→ **Task brief**
Please set out the stretch from the start of the entries through the line containing "Screen dimensions: 1568x565" as a numbered list, dropping any blank lines and leaving the pictures out.

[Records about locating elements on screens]
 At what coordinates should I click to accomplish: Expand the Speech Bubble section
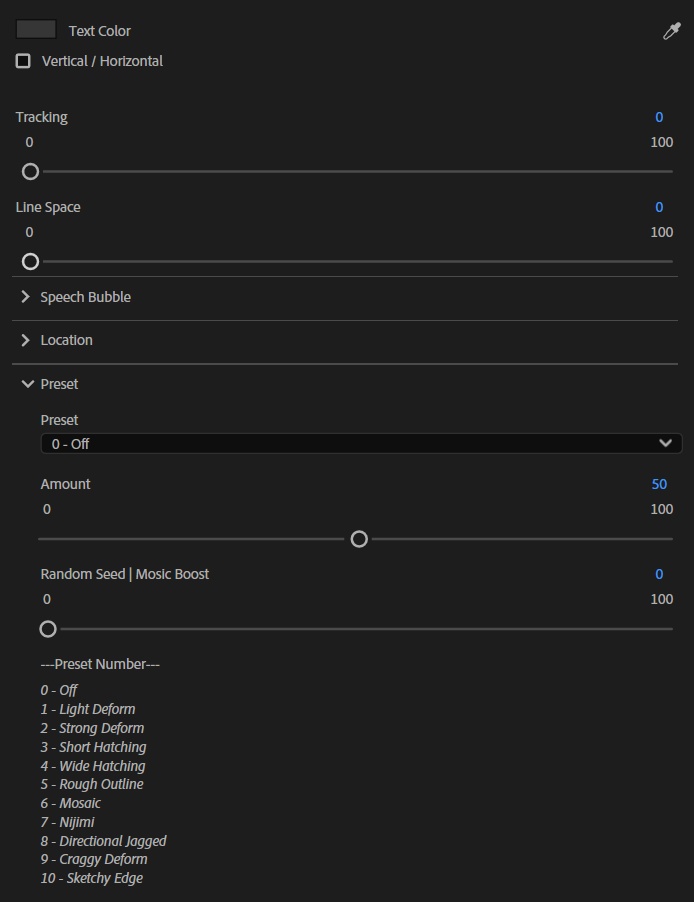tap(26, 297)
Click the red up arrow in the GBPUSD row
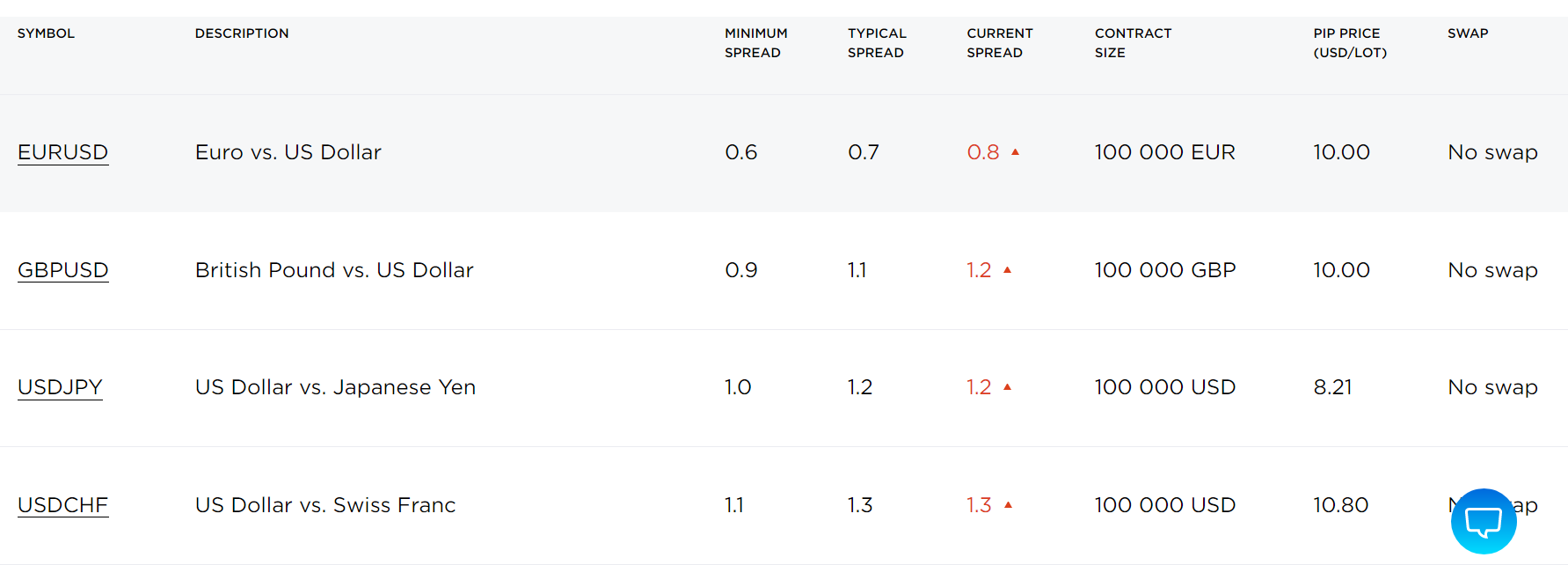Screen dimensions: 1568x565 pyautogui.click(x=1008, y=270)
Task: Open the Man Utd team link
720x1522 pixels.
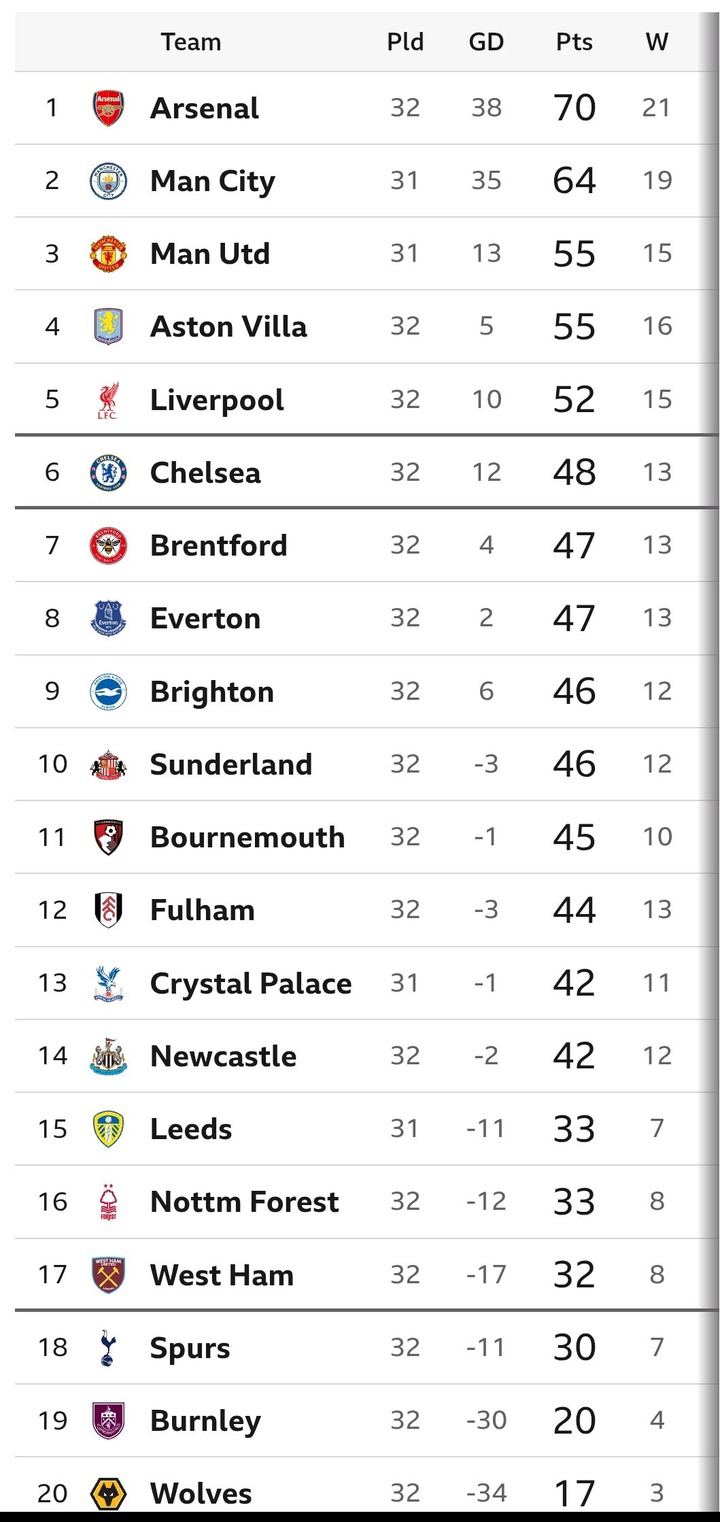Action: tap(210, 254)
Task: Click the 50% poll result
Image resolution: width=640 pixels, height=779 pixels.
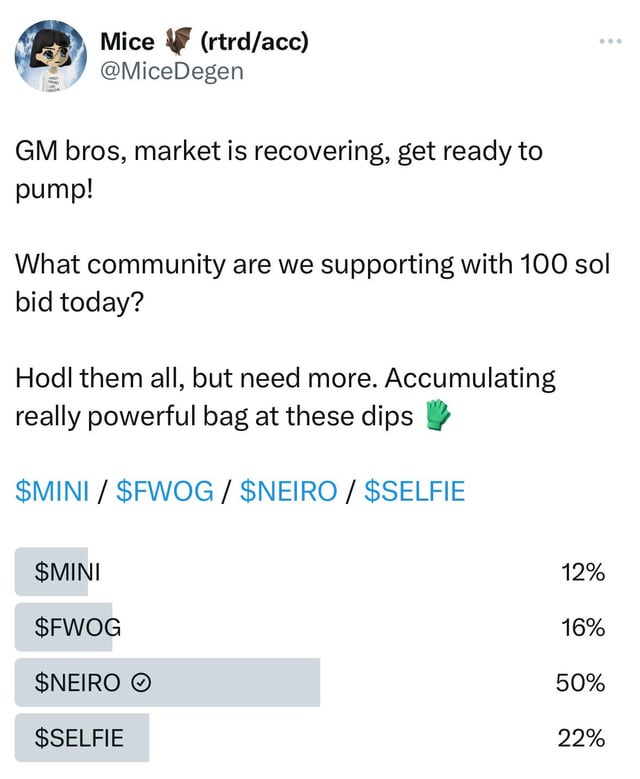Action: (x=581, y=683)
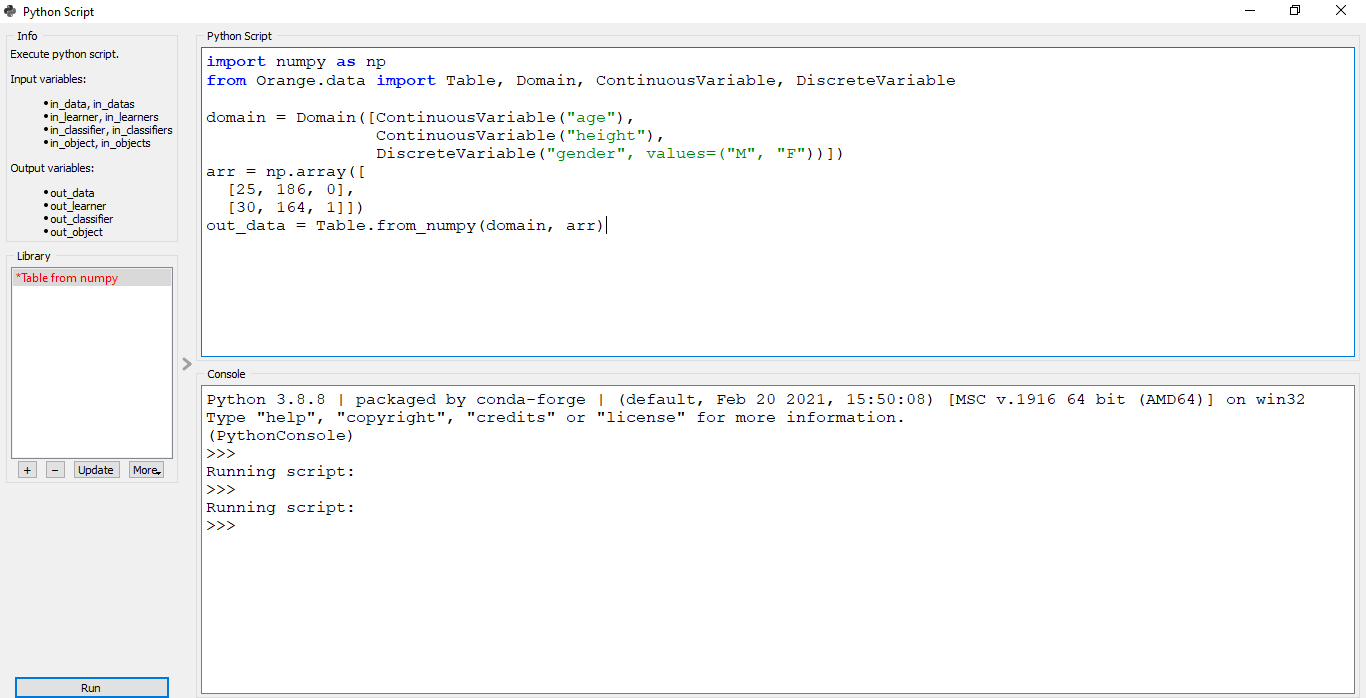This screenshot has width=1366, height=698.
Task: Collapse the left panel with the splitter arrow
Action: pos(186,364)
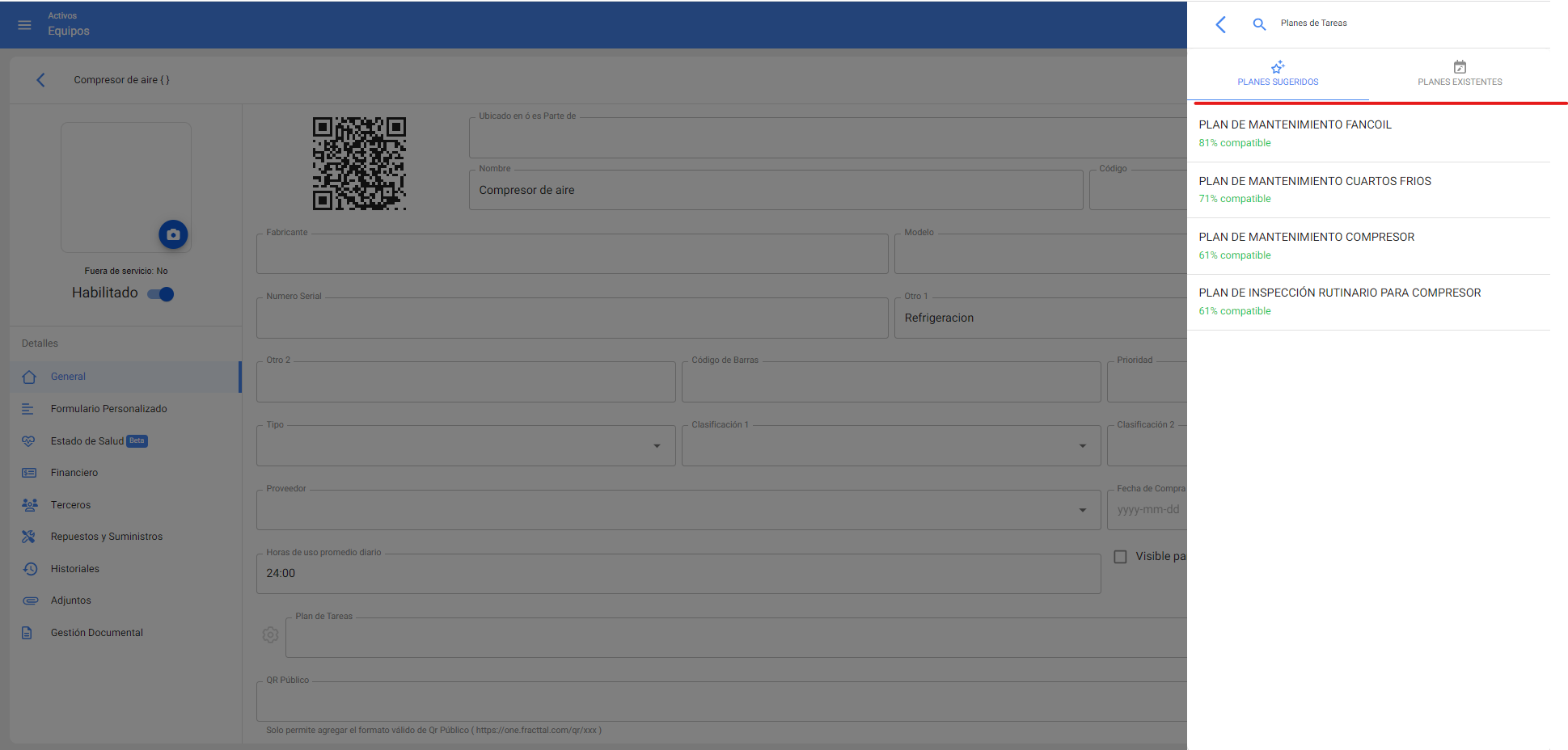Screen dimensions: 1568x750
Task: Click the camera icon to add photo
Action: point(173,234)
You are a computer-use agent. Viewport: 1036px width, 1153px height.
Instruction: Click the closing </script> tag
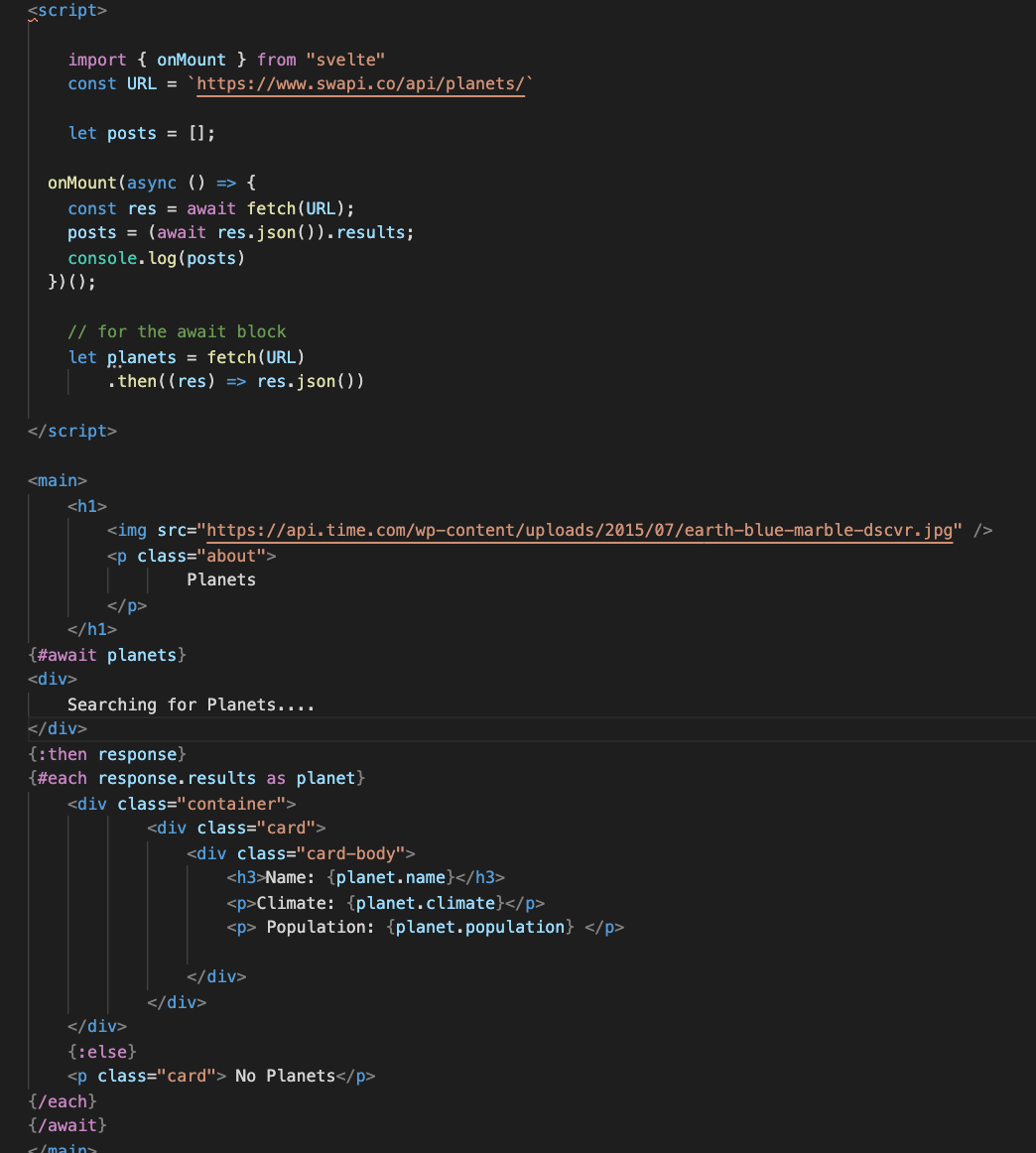(71, 431)
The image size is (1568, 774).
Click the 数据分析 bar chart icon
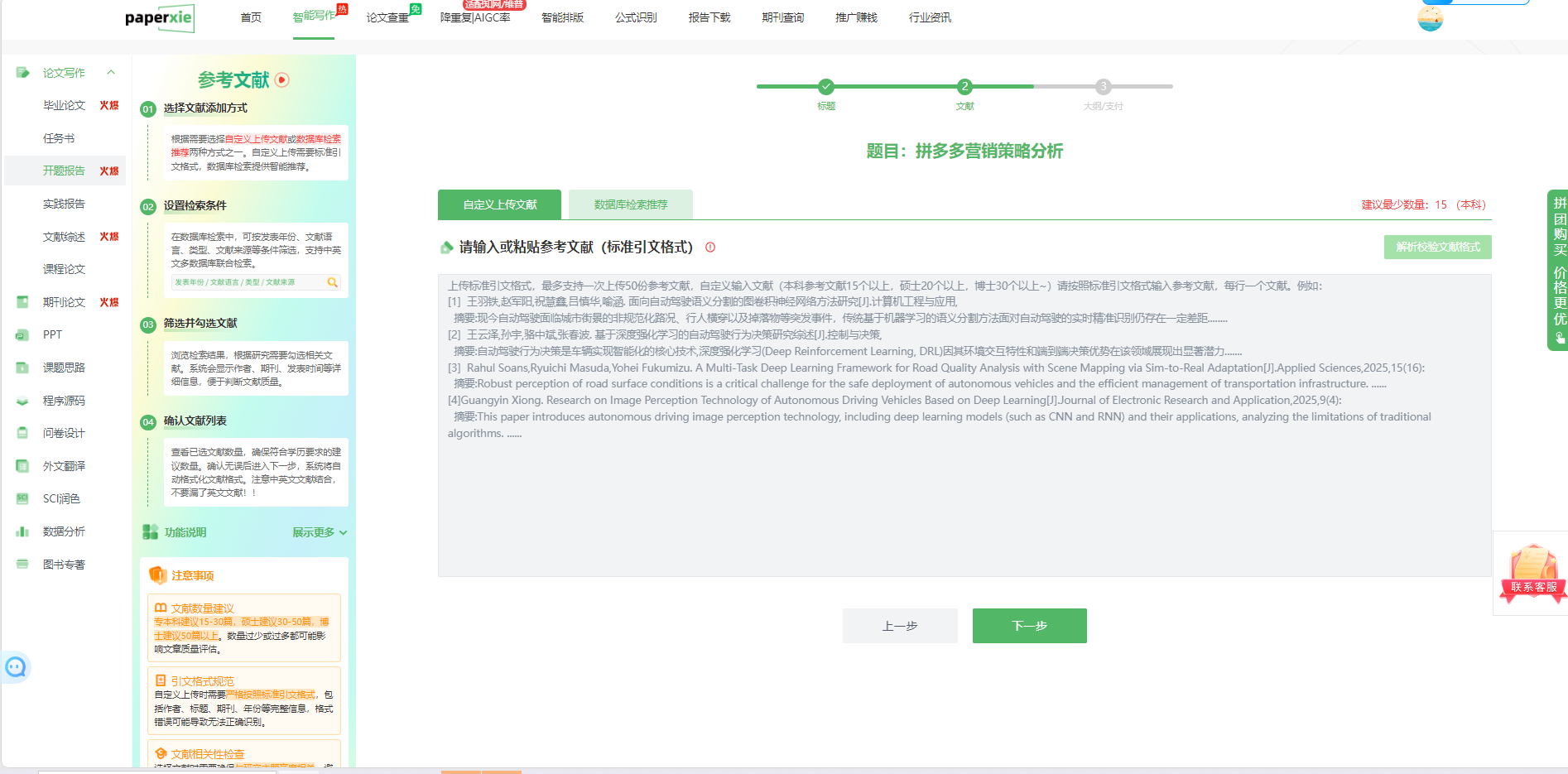[22, 531]
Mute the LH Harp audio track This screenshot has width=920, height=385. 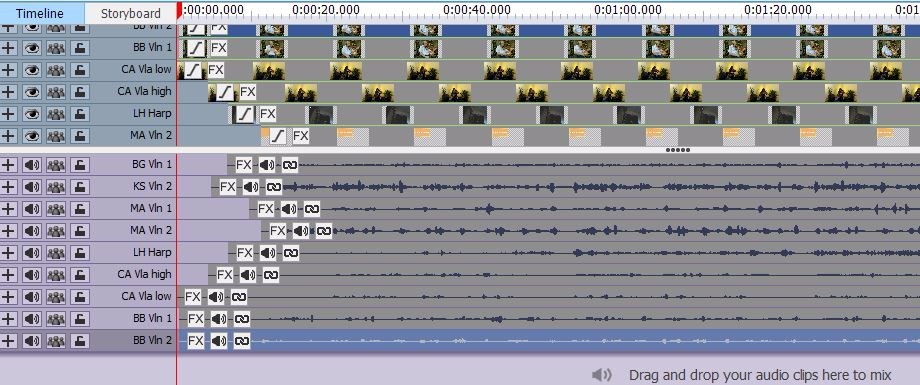click(32, 252)
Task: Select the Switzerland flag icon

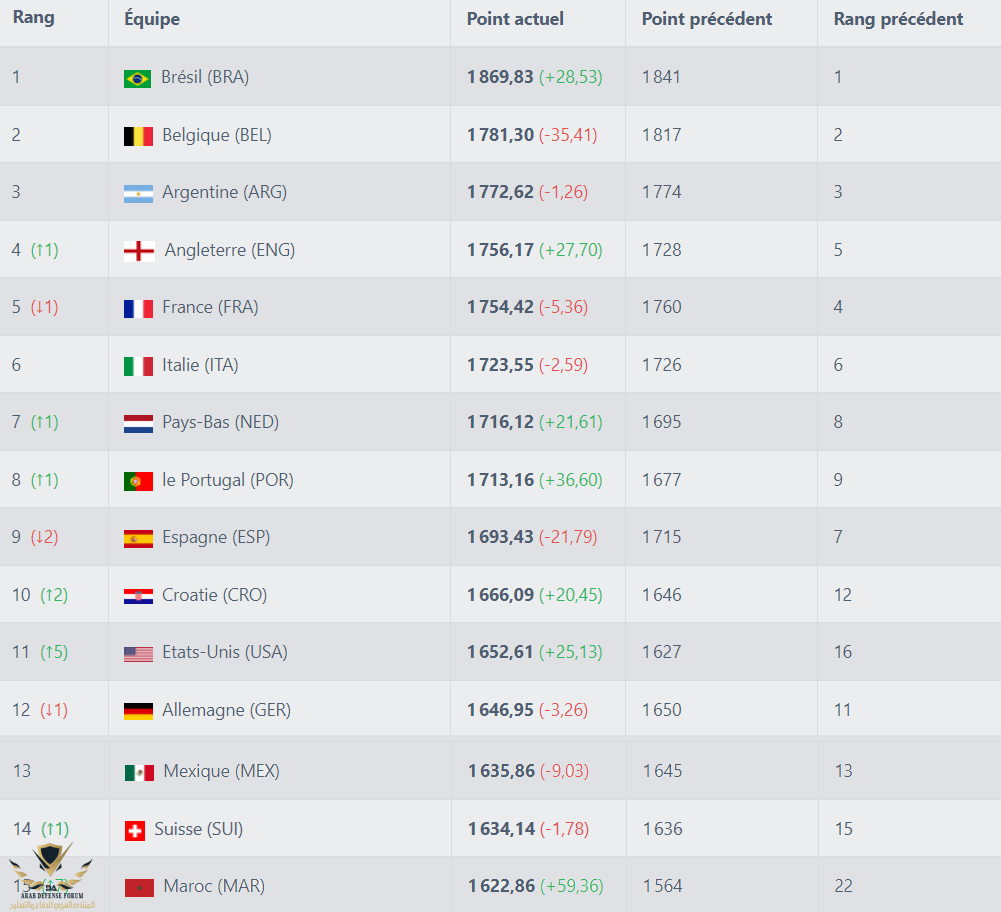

→ **Response for this exercise**
1.  At what coordinates should I click to accomplish: Expand the Speech Bubble section
2. tap(26, 297)
3. Click the red up arrow in the GBPUSD row
4. Screen dimensions: 1568x565 pyautogui.click(x=1008, y=270)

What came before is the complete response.